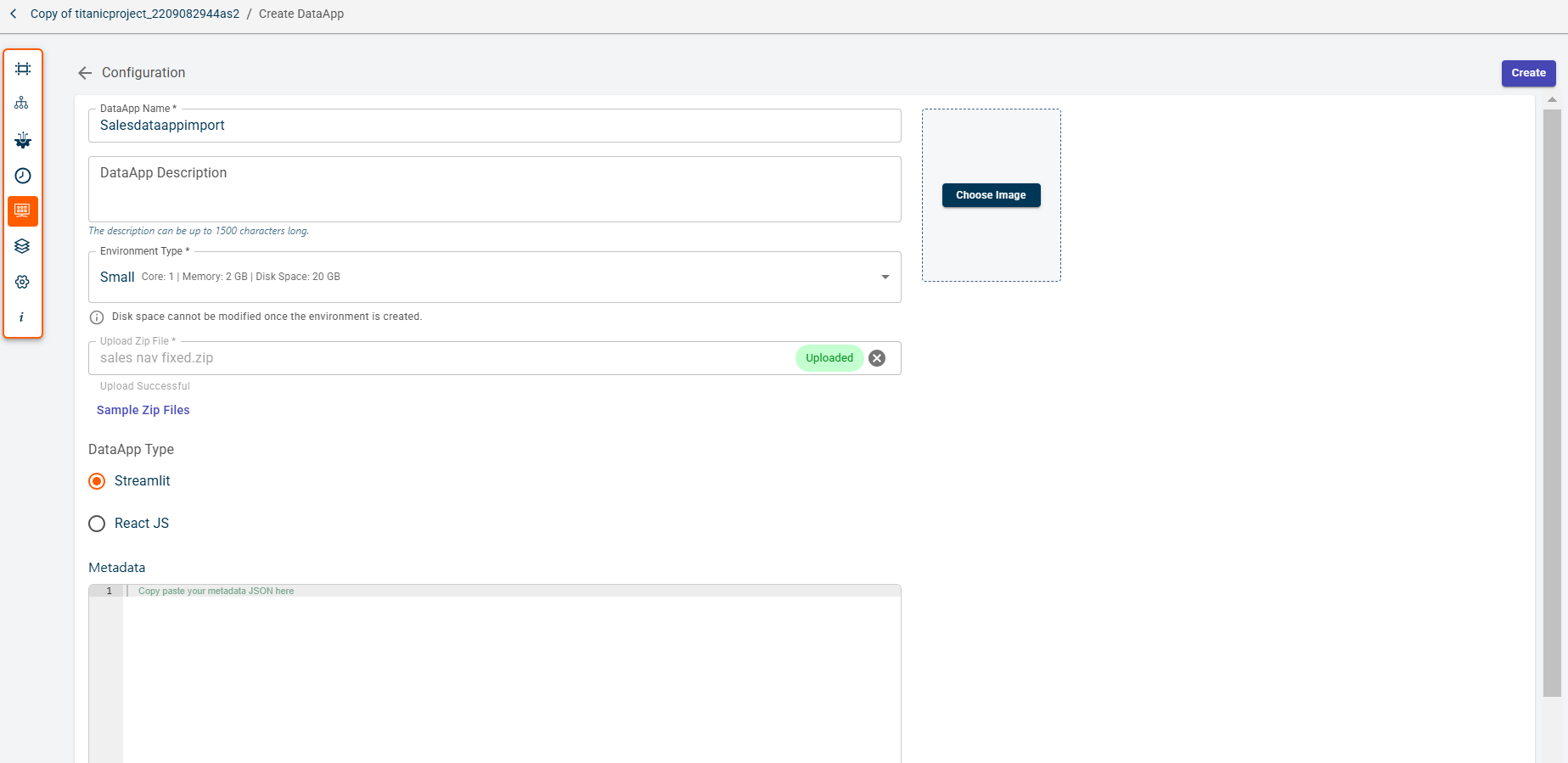Open the clock icon in sidebar
This screenshot has height=763, width=1568.
[x=23, y=176]
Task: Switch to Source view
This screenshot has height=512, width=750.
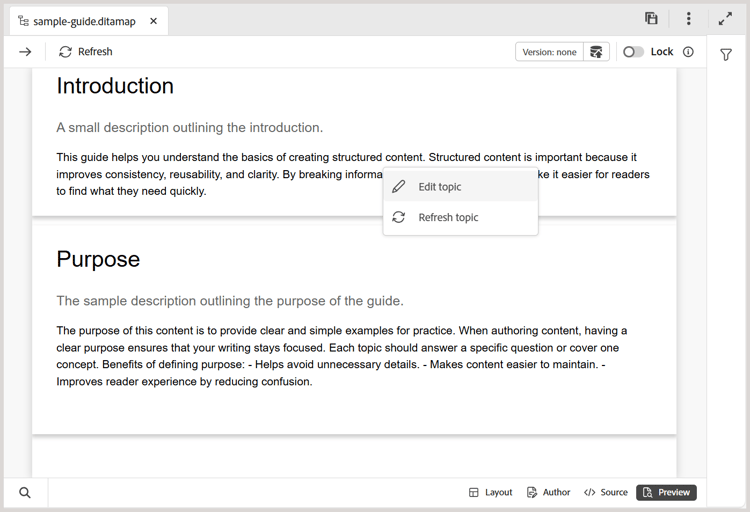Action: point(606,492)
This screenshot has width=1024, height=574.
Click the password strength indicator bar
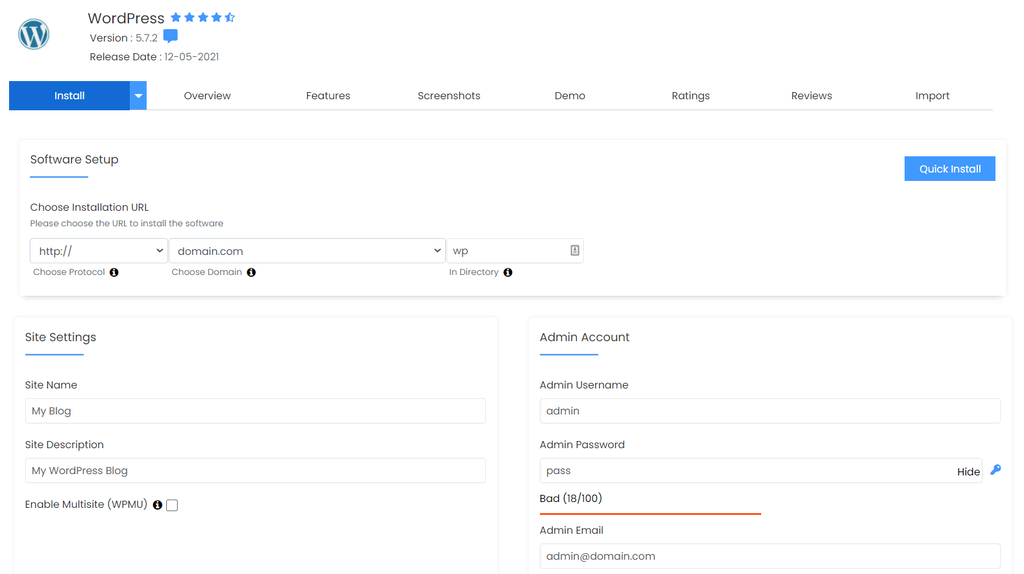(x=650, y=513)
_ _ _ _
The required response consists solely of the lines from the line containing "This screenshot has width=1024, height=574." through the end of the listing, both ends included, copied exactly without pictures.

ANSWER FOR THE TASK:
This screenshot has width=1024, height=574.
Click the password strength indicator bar
(x=650, y=513)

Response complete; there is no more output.